[Note: A member of the Albright congregation recently brought us some photos from and artifacts from the church. One of these photos led to a much larger conversation about church architecture and we have learned even more about how significant Albrigth is in terms of architectural history.]
Akron Plan Churches and Albright by John Conti
There are many variations of the Akron Plan, but it too, like the auditorium style church, is a product of the late 19th century, and they are often found together. That is, many Akron Plan churches are also auditorium style – but not always. The Akron plan was invented – as it happens – at the First Methodist Church in Akron, Ohio in the 1860s-70s by a nationally-influential Methodist Sunday School superintendent named Lewis Miller along with his minister John Heyl Vincent. (Miller and Vincent are also famous as the founders of the Chautauqua Institution in new York State, which they started as a training ground for Sunday School teachers and which is now something else entirely.)
The Akron plan is a perfect example of architecture being enlisted to support a teaching program and was used in literally thousands of churches — mostly Methodist, but also Baptist, Presbyterian and Congregationalist. They key idea was to have Sunday School rooms with moveable partitions clustered around a central space from which all the occupants of the room could be addressed. There could be two (and sometimes three) tiers of such rooms. The program that Miller and Vincent advanced was this: The Sunday School superintendent or minister, speaking from the “superintendent’s platform” in that central space, or possibly from the pulpit or the floor in smaller churches, would talk about the day’s topic for Sunday School study – perhaps an item of scripture. Then the partitions would be drawn and each class would engage in discussion of that topic. This would apply to all grades, and sometimes even to adult classes. Each class would discuss the topic of the day at an age-appropriate level. The platform would also be used for opening and, possibly, closing prayers.

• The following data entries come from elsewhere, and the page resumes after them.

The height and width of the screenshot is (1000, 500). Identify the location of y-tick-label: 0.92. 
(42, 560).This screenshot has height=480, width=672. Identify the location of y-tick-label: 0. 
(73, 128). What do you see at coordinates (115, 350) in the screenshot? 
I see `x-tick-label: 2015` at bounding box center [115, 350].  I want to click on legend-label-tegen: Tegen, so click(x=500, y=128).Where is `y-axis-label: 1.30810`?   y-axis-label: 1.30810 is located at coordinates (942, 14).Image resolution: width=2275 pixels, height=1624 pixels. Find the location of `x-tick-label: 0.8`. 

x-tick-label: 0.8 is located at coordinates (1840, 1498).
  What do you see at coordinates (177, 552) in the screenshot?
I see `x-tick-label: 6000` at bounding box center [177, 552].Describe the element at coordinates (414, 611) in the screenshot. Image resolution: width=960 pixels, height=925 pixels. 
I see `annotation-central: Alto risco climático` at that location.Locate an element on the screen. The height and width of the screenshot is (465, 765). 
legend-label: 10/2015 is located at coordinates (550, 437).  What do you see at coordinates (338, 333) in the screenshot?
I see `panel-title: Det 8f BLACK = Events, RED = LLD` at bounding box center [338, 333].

This was a case of architecture being created to satisfy a particular teaching program, and it was very popular. Sometimes the Sunday School space would be separate from the sanctuary. Sometimes the classrooms would adjoin the sanctuary. Here’s a plan where the Sunday School rooms are in a separate space behind the sanctuary. This, incidentally, is roughly what you’ll see if you go beyond the altar area at Calvary Methodist on the North Side:
In Albright’s case, the Sunday School rooms appear to have been in a curve around the back of the sanctuary. In some churches, the rooms could be at the sides, which was also common. Here’s one with an assembly room and Sunday School rooms at the side:
I can’t find a good floor plan of a church with the rooms at the back, but I can tell you that the former Dormont Methodist Church had exactly that – two levels of Sunday School room fully adjacent to and opening to the sanctuary from the back. All these qualify as Akron Plan churches.
The Akron Plan was falling out of favor by the 1930s. In many Akron Plan churches the moveable partitions have since been replaced by fixed partitions – separating them from the sanctuary. Some of these rooms are of course still used for Sunday School, but in several places I’ve seen you find them converted to offices or storage.